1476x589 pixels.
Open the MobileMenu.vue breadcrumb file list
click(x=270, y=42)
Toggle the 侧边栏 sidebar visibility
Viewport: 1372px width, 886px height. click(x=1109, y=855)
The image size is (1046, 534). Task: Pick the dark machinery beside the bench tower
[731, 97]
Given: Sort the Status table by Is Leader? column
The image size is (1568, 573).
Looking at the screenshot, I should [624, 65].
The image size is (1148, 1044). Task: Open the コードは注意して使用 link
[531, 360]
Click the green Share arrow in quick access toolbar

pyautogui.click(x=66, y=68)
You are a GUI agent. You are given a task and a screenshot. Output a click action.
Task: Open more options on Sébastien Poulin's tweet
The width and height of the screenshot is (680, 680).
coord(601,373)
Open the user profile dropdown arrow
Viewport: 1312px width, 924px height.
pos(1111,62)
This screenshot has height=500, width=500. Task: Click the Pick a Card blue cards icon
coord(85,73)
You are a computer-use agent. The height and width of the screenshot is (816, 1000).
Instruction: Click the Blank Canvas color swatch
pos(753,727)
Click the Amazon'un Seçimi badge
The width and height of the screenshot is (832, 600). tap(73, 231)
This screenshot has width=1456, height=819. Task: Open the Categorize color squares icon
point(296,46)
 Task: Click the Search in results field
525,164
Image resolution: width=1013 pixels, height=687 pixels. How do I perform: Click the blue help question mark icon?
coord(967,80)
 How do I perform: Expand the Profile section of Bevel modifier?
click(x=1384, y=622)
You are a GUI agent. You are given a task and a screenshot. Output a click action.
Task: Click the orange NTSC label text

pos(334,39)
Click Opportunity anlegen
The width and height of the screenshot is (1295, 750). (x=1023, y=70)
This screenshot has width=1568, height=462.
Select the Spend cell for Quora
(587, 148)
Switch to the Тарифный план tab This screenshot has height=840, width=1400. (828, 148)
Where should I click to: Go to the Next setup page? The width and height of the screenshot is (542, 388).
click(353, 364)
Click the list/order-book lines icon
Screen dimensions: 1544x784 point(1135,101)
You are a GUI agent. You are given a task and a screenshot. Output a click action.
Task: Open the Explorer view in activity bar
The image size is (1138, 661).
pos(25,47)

◇ ◇ ◇

### What is expected
Recast the records as a JSON list of strings, starting at the first line of the records and ending at the line that contains "Viewport: 1372px width, 886px". Give each line as its own string and leave out blank lines.

### Solution below
[
  "1476x589 pixels.",
  "Open the MobileMenu.vue breadcrumb file list",
  "click(x=270, y=42)",
  "Toggle the 侧边栏 sidebar visibility",
  "Viewport: 1372px width, 886px height. click(x=1109, y=855)"
]